Im Kern steht eine Runde verzweifelter Mittvierzigerinnen, die in ihrem Kampf gegen das Altwerden jedem halbwegs attraktiven Fremden die Schlafzimmertür öffnen. Wenn man damit nur die biologische Uhr aufhalten könnte! In der Sehnsucht nach einem Mann, der länger als für ein Frühstück bleibt, deckt man dann schon einmal einen Verdächtigen oder verdreht das ein oder andere Alibi. Den Ermittlern hilft das wenig, die Liste potenzieller Täter wächst eher, als zu schrumpfen. Ermittler Keppler siehts nüchtern: „Das Ausnutzen liebeshungriger Frauen mittleren Alters ist ja noch kein Straftatbestand. Leider".

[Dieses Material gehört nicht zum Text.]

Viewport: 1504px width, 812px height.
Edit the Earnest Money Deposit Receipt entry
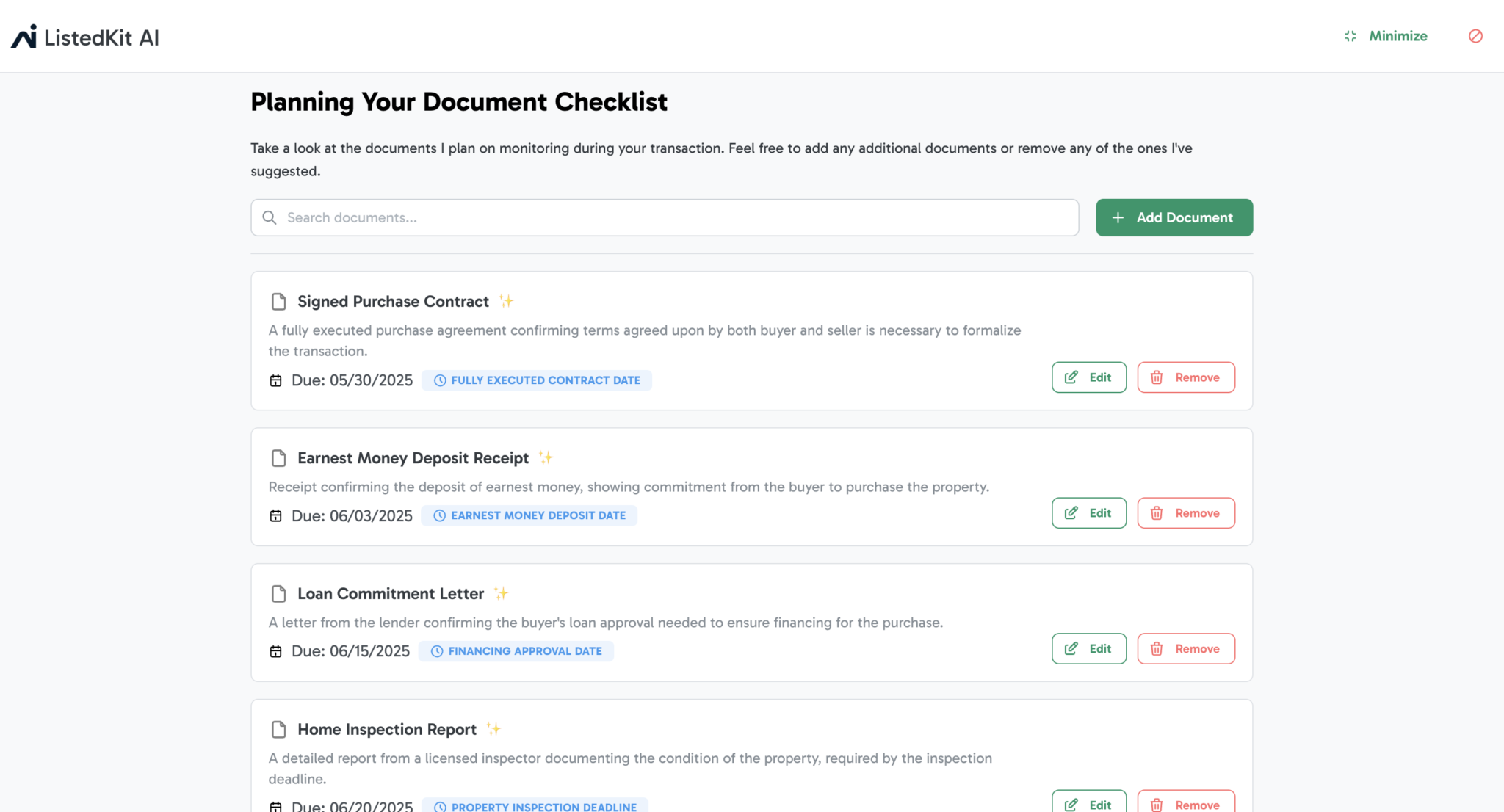coord(1088,513)
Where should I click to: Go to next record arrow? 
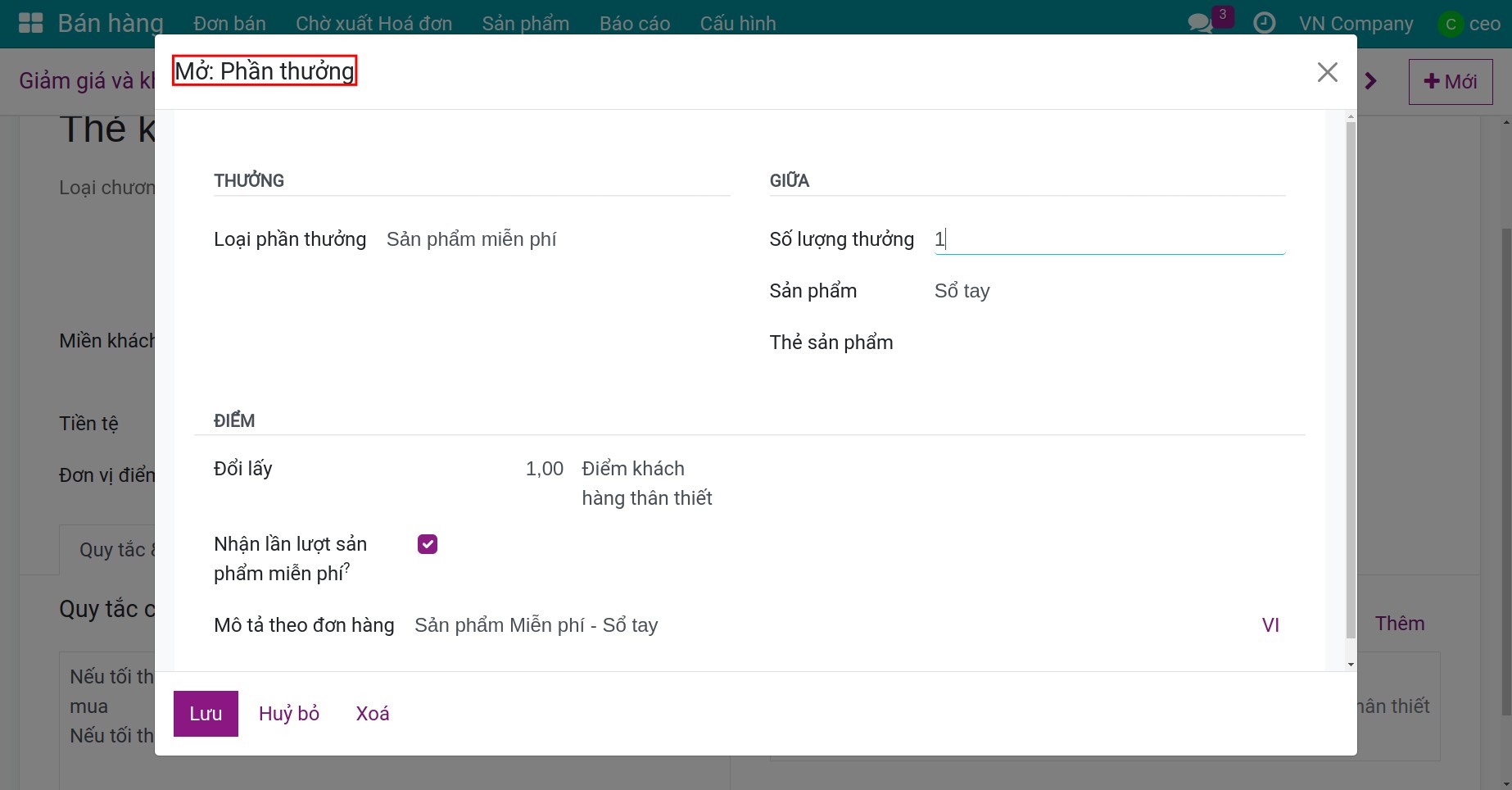point(1371,81)
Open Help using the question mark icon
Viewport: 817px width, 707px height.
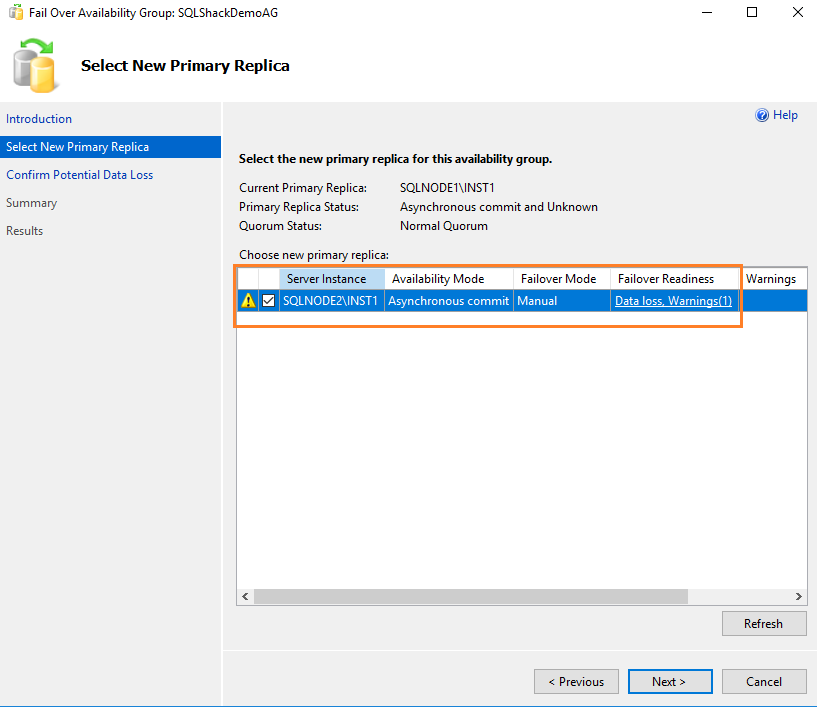coord(763,115)
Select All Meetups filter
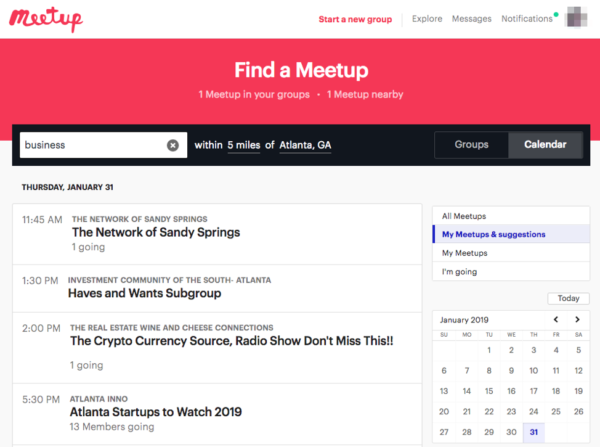This screenshot has height=447, width=600. pos(464,216)
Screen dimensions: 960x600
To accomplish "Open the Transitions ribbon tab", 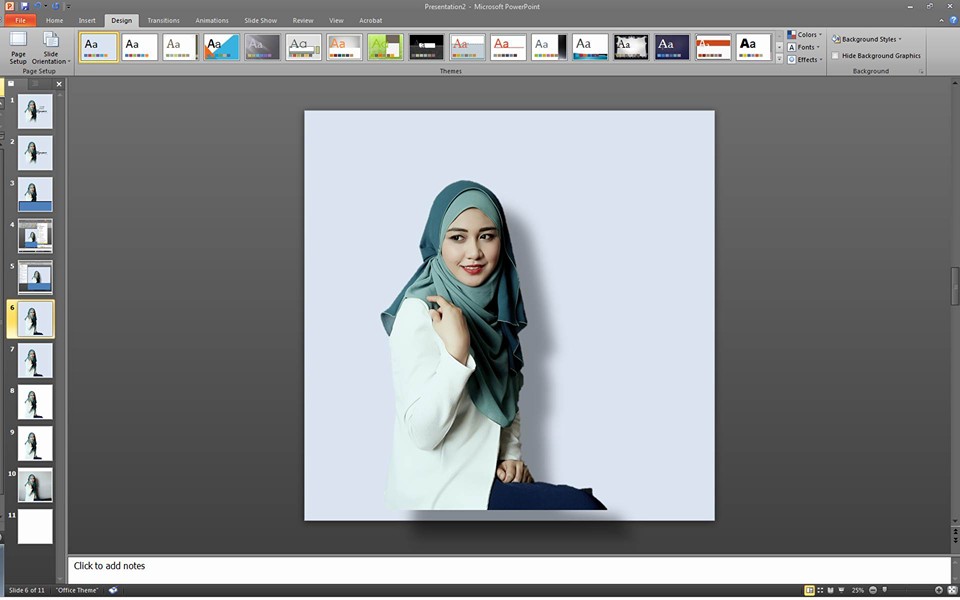I will point(163,20).
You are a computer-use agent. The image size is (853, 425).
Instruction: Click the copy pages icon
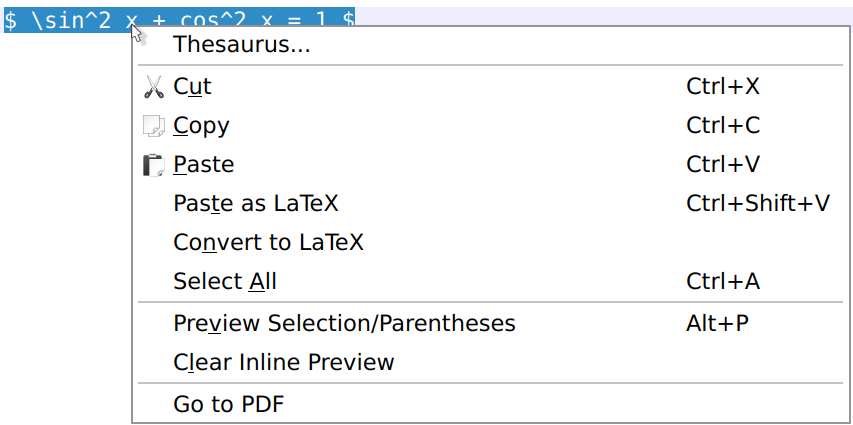click(x=153, y=126)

Was macht diesen „Tatort" besonders?

Kaum ein Verdächtiger, der sich im Kreuzverhör der Ermittler nicht in Widersprüche verstrickt. Und kaum ein Beteiligter, der nicht im Laufe des Falls zum Verdächtigen wird. Das Ermittlerduo tritt dabei eher in den Hintergrund. Die Moral: Die menschliche Psyche ist komplex, die Macht der Begierde stark. Eine durchdachte Geschichte - mit Gänsehaut, fesselnder Spannung oder genialen Dialogen kann dieser Tatort aber nicht dienen.

Wer soll es sich ansehen?

Freunde von Desperate-Housewives-Dramatik, Krimifans mit einer Vorliebe zu "Shades of Grey"-Andeutungen, Liebhaber der guten alten Ermittlerschule (Verhöre, Verhöre, Verhöre!). Wer diesmal nicht einschaltet, versäumt nichts Herausragendes.